Corrosion: How does it affect the internal engine?

By Gary Schmidt Corrosion has long been recognized as one of the great enemies of the aircraft owner. Much has been said and written about corrosion in general aviation, but most of it pertains to airframe corrosion. Products and procedures have...


Beginning with the day the brand new engine comes out of the factory, it finds itself on the corrosion hit list and this vulnerability to damage is addressed by the manufacturer. Continental states that if the engine is not run within six months after it leaves the factory, it should be re-treated for protection against corrosion. Its web site states, "Following acceptance testing, all engines are preserved by TCM prior to shipment. This preservation has a shelf life of six months after which the engine must be re-preserved for corrosion protection until the engine is placed into service."

Manufacturers recommend that the new engine break-in be done with a mineral-based oil rather than an ashless dispersant oil. This process creates a varnish-type coating on the metal parts that will protect the metal from rust. The break-in period is normally considered about 50 hours.
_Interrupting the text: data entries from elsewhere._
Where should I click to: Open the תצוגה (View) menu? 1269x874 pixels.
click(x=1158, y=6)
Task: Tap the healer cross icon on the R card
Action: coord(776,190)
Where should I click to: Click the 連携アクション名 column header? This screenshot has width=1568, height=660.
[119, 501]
Much is also made by manufacturers of the geographic location of the engine or aircraft. Aircraft located in humid regions or coastal areas are considered more susceptible to rust.
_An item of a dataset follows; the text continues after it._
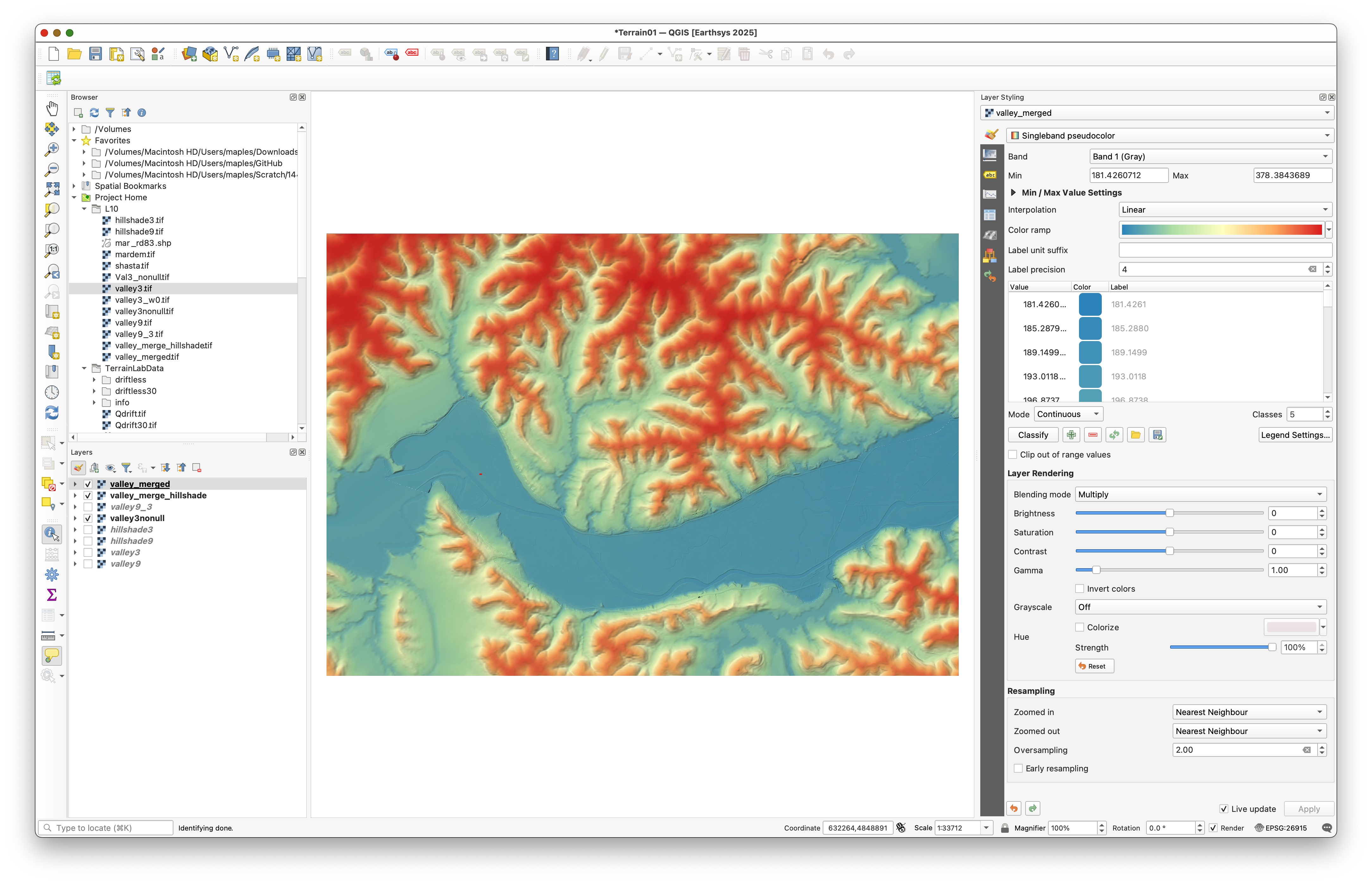Click the Zoom In magnifier tool

(52, 149)
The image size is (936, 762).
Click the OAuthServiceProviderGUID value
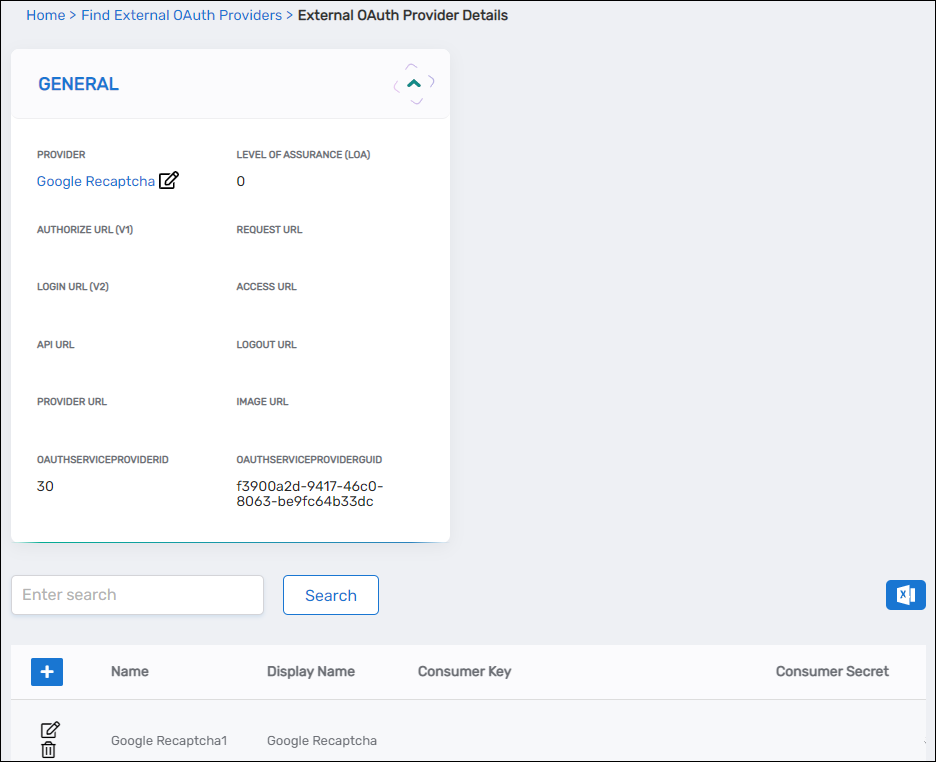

Engines that are not run properly can create situations that make them more vulnerable to corrosion. But the most obvious engine in danger of corrosion is the "inactive" engine – one that is not run for extended periods.

What is the risk?

The risk is a shorter engine life. Continental simply says, "Corrosive attack may reduce engine service life." How much shorter, no one knows. Naturally any rust is bad. The problem with measuring the damage corrosion causes is that it does not occur at any constant or measurable rate and it can start and stop and start again. The damage also depends on the surface being attacked and the part being affected. The areas of primary concern are cylinders, pistons rings, valves, valve guides, camshaft, and lifters.

It is clear that internal engine corrosion is prevelant and it is bad. Doing the math with general round numbers, if an engine overhaul costs $30,000, at 2,000-hour TBO, the cost is $15 per hour. Shorten the life of that engine by 500 hours and you have just lost $7,500.

The causes – the debate

Scientists have long known how the process of corrosion occurs. Except for some precious metals such as gold, there are few really stable metals. The molecules that make up the metal want to combine with other molecules and through that process make up a new material with different characteristics. This process can occur either through an electrical or chemical process.

For that corrosion process to occur, several elements must be present. They are an acid such as sulfur or chlorine compounds and moisture which is the electrolyte and may carry the oxygen for "oxidation" or other compound necessary for the corrosion process. Some mention that air is also necessary but only because it is often the vehicle carrying the acid and moisture. Naturally, for this all to happen, we need one other basic item at the center of the entire issue, the metal.

The debate in the industry has centered around the issue of the sources of these elements as well as the issues of when and why the metal is vulnerable to the other elements necessary for the corrosive process.

First let’s analyze where these elements necessary for corrosion originate. No. 1, moisture: When you burn a pound of fuel, you get about a pound of moisture as a result. Most of this is expelled out of the exhaust stacks but some enters the crankcase via "blow by." Some moisture comes from the air that the engine takes in through intake and it is mixed with the combustion moisture. One other minor source is the moisture in the air that is drawn in through the engine breather tube as the engine cools after shut-down. The aircraft engine absorbs this moisture and doesn’t release it unless your oil temperature gauge gets over approximately 180 degrees F. If you have your oil temperature high enough, the moisture vaporizes and exits by way of the crankcase breather.

Naturally, because moisture is a key element to the corrosion process, engine manufacturers emphasize that aircraft located in coastal areas and areas with humid climates are more susceptible than aircraft located in arid regions. The fact is that there are very few areas of the world where the air is so dry that you do not need to worry about corrosion. Everyone needs to consider corrosion regardless of their geographic location.